News, Police/Fire

Former Revere police chief can’t lock up old position

REVERE — Joseph Cafarelli, the former chief of police, will not return to the Revere Police Department as a lieutenant, the state has ruled.

Cafarelli did not have a leave of absence from his position as lieutenant when he was promoted to police chief, which means he is not entitled to reinstatement as police lieutenant, as requested, according to a determination signed by John Marra, general counsel for the Massachusetts Human Resources Division.

Attorney Mary Lemieux Sandorse, who represents Cafarelli, could not be reached for comment before deadline.

In 2012, neither the city nor Cafarelli notified the Human Resources Division of the promotion, according to the documents obtained by The Item.

On July 10, 2017, Mayor Brian Arrigo notified Cafarelli, who had been serving as chief for five years, that his contract would not be renewed and that his employment had “ended as of June 30, 2017,” according to the decision from the State’s Human Resources Division.

At the time, Arrigo cited a difference in philosophy as the reason for not reappointing Cafarelli.

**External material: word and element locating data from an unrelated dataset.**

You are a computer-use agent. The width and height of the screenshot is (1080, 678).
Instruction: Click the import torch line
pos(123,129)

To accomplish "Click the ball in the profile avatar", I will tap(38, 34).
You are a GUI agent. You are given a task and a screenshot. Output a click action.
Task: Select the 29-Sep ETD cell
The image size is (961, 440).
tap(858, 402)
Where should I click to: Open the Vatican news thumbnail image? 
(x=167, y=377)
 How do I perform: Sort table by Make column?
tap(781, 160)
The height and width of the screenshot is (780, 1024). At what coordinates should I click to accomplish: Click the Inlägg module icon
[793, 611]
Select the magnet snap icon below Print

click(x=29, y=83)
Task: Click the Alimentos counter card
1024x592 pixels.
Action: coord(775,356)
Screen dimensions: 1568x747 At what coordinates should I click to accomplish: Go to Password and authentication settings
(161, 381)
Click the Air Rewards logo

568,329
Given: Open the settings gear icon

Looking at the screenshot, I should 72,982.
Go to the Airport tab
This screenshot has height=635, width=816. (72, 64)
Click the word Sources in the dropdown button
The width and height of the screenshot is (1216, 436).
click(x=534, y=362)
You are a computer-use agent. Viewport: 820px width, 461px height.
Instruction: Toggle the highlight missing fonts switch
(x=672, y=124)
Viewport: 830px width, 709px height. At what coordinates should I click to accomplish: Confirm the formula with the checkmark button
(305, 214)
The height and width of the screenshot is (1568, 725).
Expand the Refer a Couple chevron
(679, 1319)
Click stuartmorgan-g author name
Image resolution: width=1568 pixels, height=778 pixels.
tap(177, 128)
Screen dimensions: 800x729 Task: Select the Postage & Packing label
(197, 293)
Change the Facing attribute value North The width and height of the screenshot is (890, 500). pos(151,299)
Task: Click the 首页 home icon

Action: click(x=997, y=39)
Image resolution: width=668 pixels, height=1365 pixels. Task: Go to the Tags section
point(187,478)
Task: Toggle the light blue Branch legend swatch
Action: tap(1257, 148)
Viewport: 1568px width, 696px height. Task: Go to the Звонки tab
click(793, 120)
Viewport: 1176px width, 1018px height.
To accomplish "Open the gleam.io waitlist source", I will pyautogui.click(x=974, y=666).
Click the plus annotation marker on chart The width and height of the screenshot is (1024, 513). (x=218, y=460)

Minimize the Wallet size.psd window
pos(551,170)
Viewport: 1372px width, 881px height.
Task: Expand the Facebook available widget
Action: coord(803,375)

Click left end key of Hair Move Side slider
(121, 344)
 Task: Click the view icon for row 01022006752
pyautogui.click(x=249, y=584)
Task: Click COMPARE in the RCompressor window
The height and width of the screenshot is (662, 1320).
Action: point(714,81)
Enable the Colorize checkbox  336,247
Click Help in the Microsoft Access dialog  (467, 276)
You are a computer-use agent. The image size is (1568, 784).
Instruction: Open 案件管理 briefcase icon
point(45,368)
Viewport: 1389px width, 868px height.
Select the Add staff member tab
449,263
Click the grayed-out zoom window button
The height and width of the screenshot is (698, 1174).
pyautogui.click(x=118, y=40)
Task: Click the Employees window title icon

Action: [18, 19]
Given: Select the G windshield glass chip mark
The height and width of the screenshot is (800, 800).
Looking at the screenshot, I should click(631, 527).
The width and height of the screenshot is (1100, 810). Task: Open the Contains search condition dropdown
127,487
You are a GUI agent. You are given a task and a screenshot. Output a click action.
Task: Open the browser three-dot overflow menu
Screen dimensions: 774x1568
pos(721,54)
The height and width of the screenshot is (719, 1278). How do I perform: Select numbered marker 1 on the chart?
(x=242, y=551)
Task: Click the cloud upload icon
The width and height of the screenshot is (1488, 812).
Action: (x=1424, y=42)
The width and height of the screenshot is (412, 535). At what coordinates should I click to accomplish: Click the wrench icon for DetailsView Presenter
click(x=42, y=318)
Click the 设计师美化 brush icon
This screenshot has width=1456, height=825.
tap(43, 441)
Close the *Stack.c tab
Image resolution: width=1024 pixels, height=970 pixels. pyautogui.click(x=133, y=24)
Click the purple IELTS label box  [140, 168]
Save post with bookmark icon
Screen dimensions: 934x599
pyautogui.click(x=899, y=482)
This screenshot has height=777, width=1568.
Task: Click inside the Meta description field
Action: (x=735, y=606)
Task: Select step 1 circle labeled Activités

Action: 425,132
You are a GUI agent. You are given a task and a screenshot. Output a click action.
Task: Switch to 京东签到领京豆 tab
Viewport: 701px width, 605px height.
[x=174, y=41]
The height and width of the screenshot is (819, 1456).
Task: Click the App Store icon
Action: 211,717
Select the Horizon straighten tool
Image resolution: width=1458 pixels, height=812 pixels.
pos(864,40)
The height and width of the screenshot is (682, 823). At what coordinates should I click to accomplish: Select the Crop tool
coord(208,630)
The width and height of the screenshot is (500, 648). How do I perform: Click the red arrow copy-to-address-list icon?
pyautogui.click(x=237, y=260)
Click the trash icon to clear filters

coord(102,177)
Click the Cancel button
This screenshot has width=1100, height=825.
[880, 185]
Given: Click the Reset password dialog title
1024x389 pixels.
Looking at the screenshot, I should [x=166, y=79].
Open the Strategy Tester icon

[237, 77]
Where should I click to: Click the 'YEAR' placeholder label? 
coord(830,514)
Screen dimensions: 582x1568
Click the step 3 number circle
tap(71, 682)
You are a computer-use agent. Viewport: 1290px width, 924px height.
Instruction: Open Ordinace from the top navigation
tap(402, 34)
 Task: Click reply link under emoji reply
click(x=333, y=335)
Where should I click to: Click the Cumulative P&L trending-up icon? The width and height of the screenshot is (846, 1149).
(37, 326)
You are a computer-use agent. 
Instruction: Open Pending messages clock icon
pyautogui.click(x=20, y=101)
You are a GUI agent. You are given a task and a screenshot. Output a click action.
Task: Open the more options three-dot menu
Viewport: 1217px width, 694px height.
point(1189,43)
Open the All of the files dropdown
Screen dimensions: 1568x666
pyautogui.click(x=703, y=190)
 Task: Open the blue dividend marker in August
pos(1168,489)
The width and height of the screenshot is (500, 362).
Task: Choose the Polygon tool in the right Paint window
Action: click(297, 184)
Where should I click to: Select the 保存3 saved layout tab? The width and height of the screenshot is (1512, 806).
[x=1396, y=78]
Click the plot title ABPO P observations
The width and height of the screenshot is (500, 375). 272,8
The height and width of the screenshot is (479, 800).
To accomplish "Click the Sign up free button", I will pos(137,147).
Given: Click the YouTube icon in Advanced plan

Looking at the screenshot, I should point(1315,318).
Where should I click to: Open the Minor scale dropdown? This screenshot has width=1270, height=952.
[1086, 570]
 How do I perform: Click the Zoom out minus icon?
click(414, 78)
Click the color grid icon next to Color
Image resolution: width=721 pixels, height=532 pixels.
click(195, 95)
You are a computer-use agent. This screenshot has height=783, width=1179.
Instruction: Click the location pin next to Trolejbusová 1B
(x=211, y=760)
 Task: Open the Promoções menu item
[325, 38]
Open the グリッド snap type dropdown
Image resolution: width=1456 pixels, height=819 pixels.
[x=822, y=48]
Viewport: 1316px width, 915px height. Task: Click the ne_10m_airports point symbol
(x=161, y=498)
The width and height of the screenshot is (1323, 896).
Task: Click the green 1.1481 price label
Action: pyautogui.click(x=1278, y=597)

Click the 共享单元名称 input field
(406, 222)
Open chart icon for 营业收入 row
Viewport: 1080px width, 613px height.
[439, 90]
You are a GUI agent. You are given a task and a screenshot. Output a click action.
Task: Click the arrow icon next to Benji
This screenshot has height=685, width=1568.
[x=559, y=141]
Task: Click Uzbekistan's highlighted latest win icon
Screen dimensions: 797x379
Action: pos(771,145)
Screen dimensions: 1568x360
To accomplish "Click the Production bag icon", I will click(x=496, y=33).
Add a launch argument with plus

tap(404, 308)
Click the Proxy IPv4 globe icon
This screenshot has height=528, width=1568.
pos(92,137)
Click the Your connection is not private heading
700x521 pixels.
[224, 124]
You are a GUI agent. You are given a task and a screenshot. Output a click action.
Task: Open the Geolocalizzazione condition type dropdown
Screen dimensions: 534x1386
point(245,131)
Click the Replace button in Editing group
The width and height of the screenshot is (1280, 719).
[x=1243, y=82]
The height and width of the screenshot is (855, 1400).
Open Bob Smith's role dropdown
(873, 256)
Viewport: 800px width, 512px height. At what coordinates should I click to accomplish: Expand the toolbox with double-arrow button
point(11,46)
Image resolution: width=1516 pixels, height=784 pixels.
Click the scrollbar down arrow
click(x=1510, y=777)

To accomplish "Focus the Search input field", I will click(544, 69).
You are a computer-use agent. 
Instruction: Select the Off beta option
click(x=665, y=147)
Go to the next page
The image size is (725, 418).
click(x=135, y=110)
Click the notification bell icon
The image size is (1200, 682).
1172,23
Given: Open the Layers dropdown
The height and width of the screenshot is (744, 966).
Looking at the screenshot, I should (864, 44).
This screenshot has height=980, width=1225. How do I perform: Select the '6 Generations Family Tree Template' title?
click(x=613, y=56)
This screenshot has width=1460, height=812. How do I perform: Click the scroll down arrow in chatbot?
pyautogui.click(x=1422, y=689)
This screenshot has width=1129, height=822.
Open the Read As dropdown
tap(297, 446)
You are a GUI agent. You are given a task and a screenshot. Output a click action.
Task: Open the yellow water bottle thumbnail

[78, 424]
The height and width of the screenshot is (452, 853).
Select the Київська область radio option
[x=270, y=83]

In June 2017, Arrigo said his goal was to make sure leadership in the department was building trust in the community.

Cafarelli responded to the letter with his own, through an attorney, to let Arrigo know of his intention to return to the department as a lieutenant two days later. Five days later, he filed an appeal with the Civil Service Commission, claiming the city failed to reinstate him to his permanent position after a leave of absence.

The commission dismissed the appeal, citing lack of jurisdiction over the subject matter, and about a month later, in April 2018, the appeal was filed with the Human Resources Division.

The filing requested the division approve his past leave of absence “as a means to support reinstatement to the civil service position of the Police Lieutenant.”

But to succeed in this claim, Cafarelli would have needed prior approval for the leave from his former position of lieutenant.

“There is no evidence that (Cafarelli) sought and received prior approval from (the division) granting a leave of absence during his employment as Chief of Police,” according to the determination. “Accordingly, without a valid leave of absence, (Cafarelli) is not entitled to reinstatement to his former position of Police Lieutenant pursuant to civil service law.”

In a statement, Arrigo said the decision confirms the city followed procedures that are clearly set out in the law.

“I have always respected Joe Cafarelli’s service to the city and neither my decision to make a change at the top of the police department, nor this decision, changes that,” said Arrigo. “The (division’s) decision merely confirms that we went about the process properly.”